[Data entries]
----------------------------------------
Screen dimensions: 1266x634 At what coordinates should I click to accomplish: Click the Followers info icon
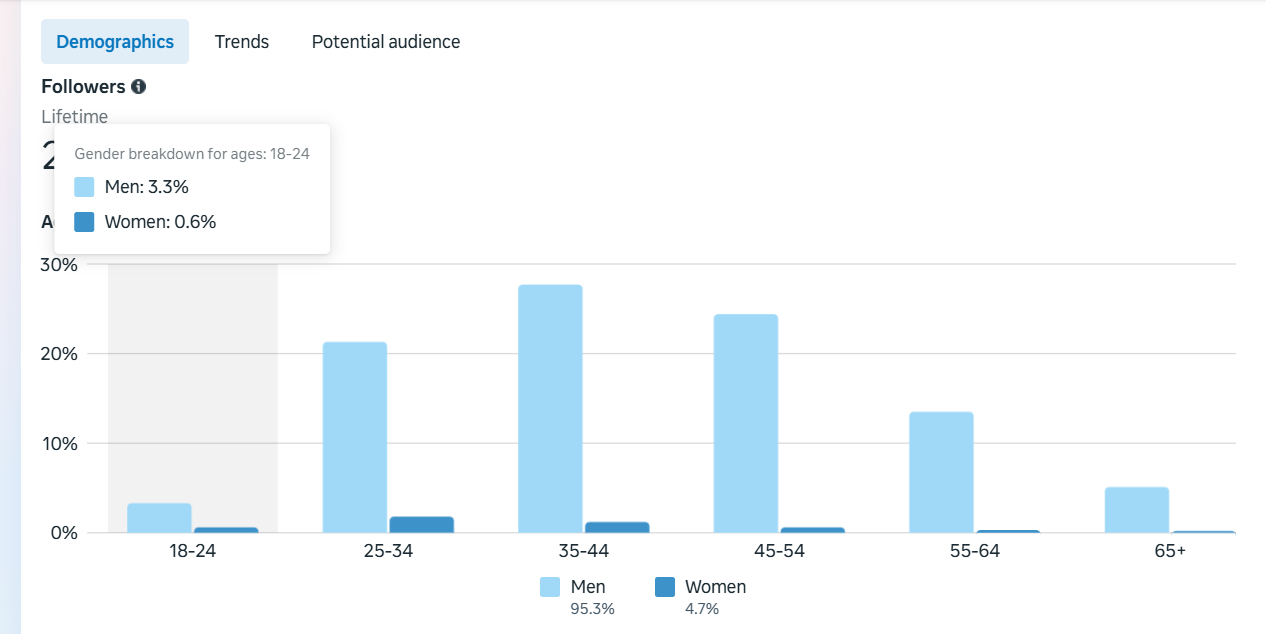pyautogui.click(x=138, y=87)
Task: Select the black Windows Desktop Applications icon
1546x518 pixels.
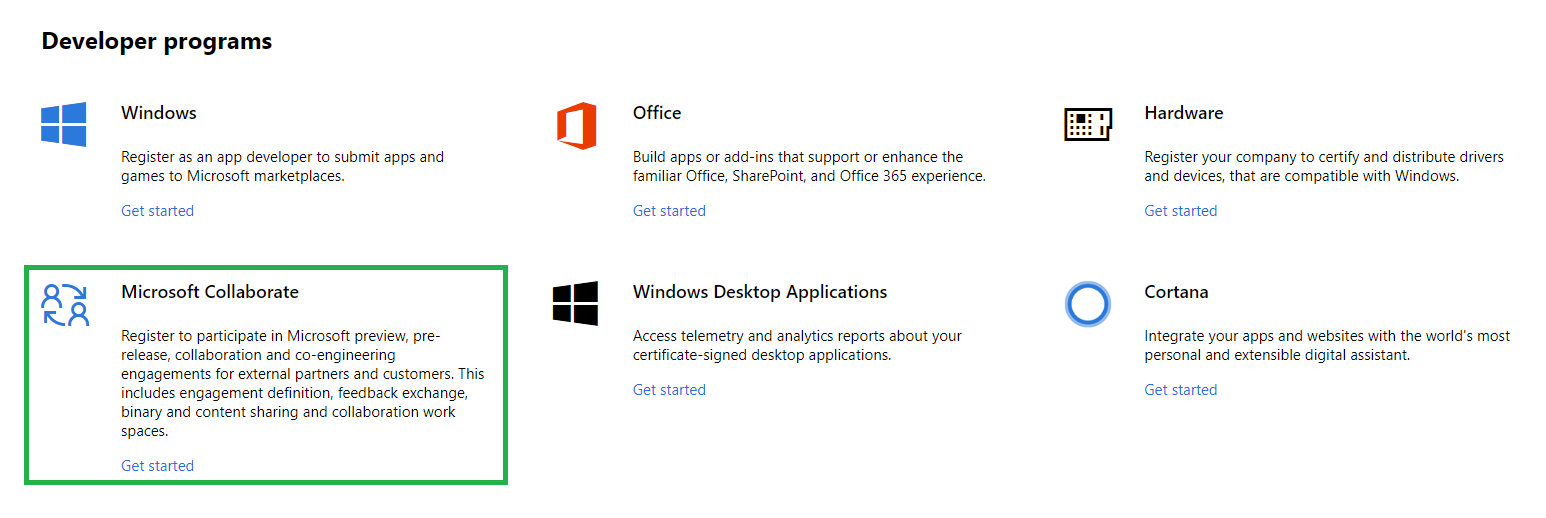Action: (575, 303)
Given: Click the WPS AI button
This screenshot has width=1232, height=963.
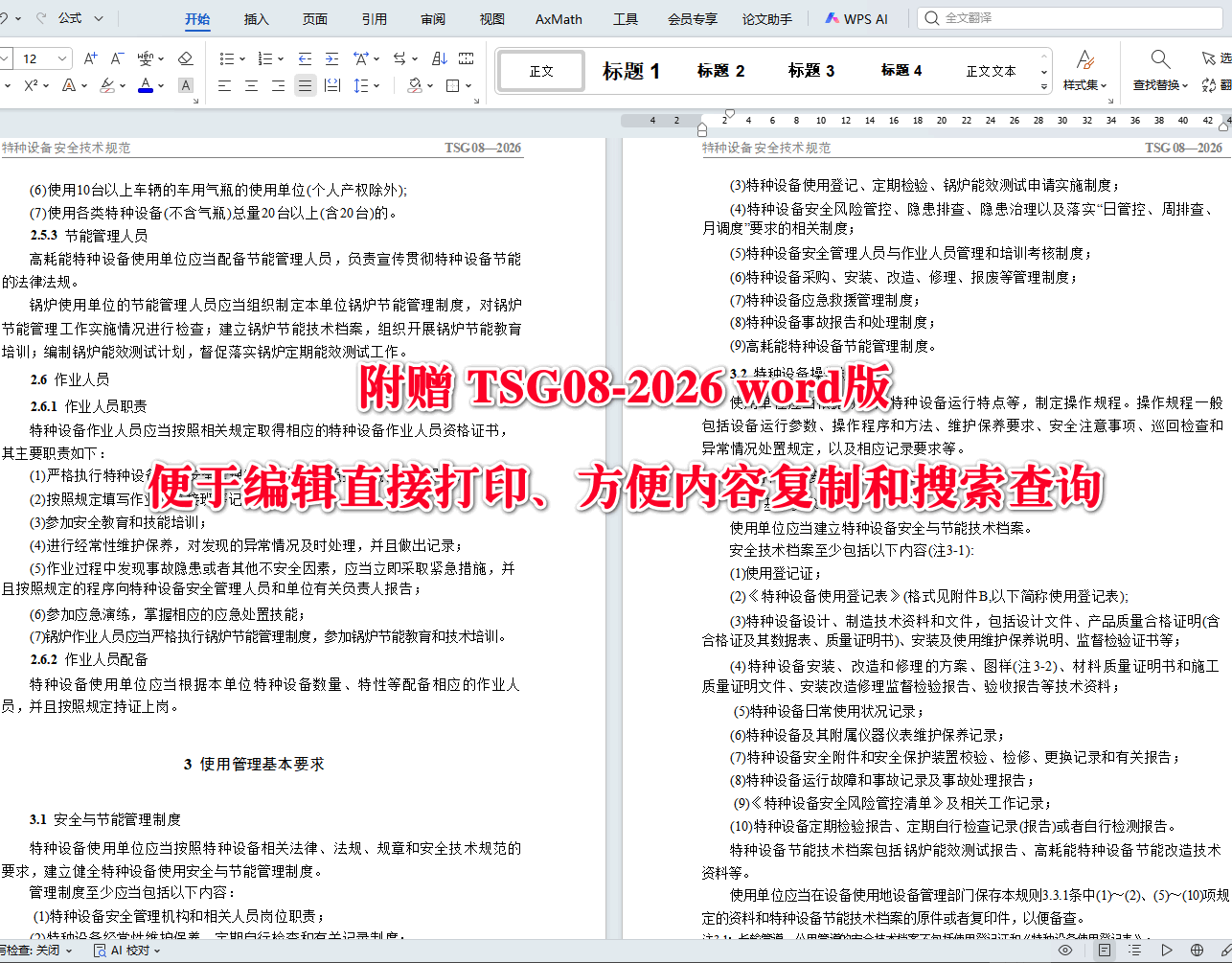Looking at the screenshot, I should [x=856, y=18].
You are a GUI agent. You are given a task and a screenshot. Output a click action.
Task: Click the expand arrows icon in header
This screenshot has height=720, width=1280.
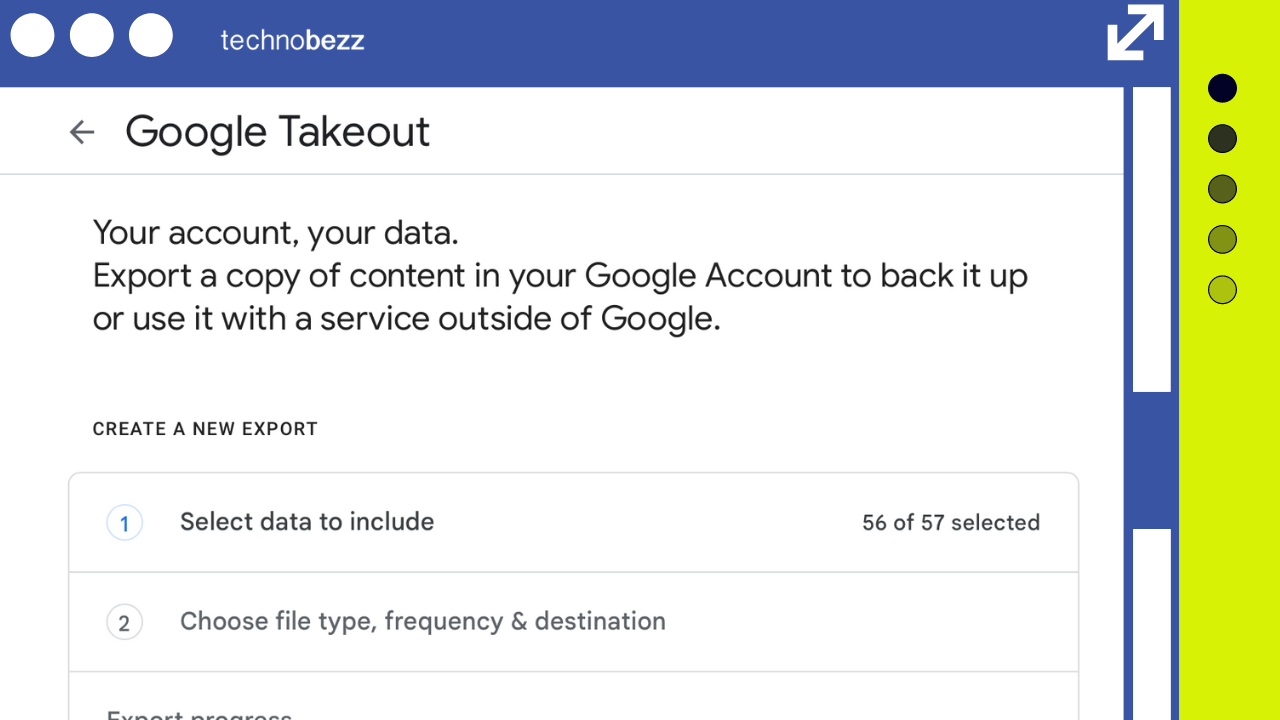[1136, 33]
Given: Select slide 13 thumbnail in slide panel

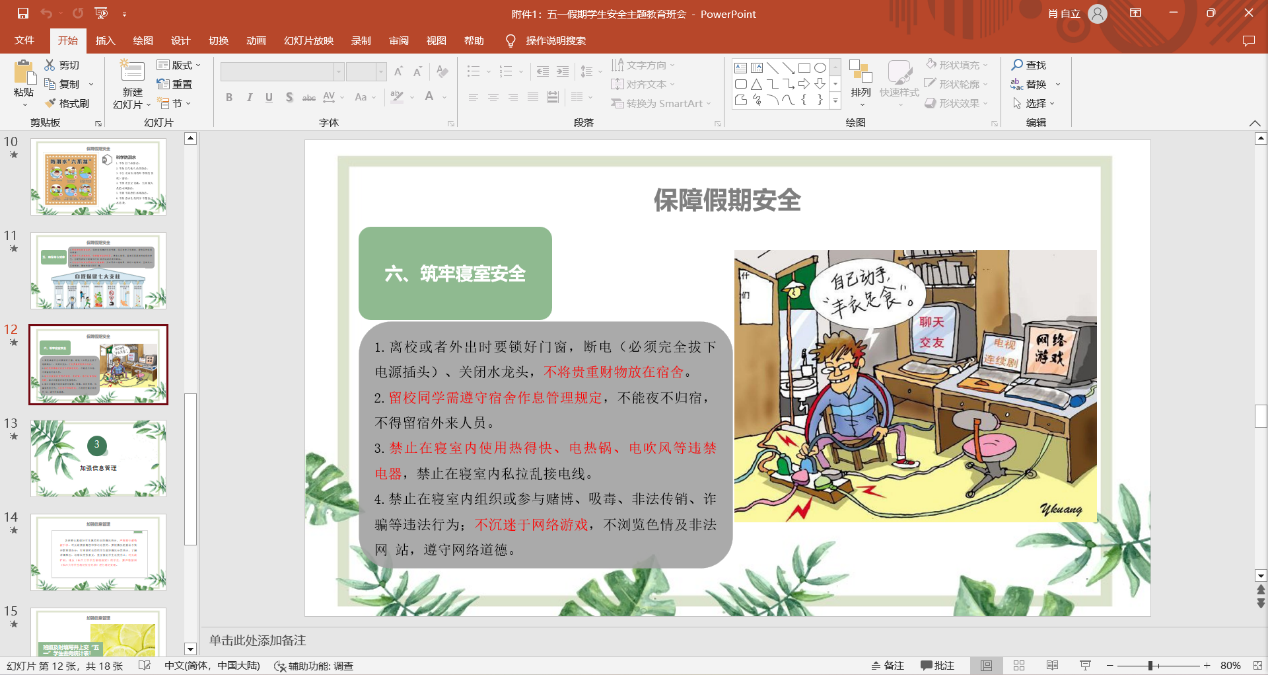Looking at the screenshot, I should tap(98, 458).
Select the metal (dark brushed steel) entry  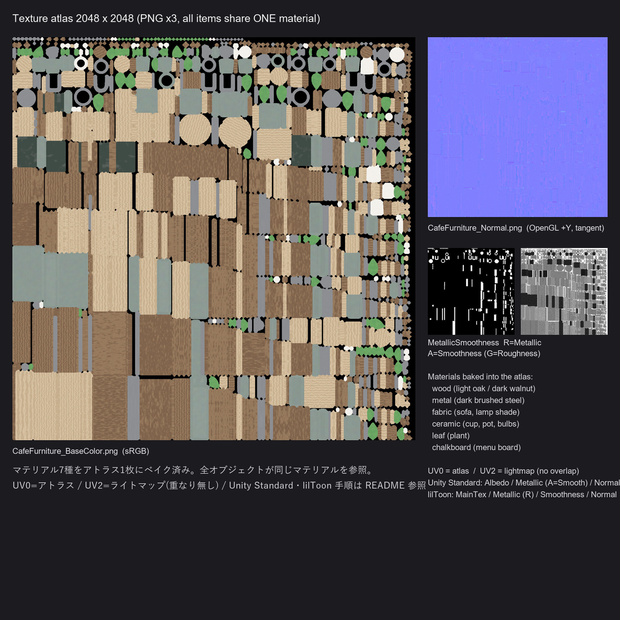coord(478,401)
----------------------------------------
» Problem
Copy word for word each line of the data above, from the first through the one containing "You are a GUI", and include no pictures.

» Written response
Screen dimensions: 1266x634 At what coordinates should I click to accomplish: Click the Followers info icon
pyautogui.click(x=138, y=87)
Task: Select the black Windows Desktop Applications icon
1546x518 pixels.
Action: (575, 303)
Given: Click the WPS AI button
This screenshot has width=1232, height=963.
Looking at the screenshot, I should [x=856, y=18].
You are a GUI agent. You are given a task and a screenshot. Output a click action.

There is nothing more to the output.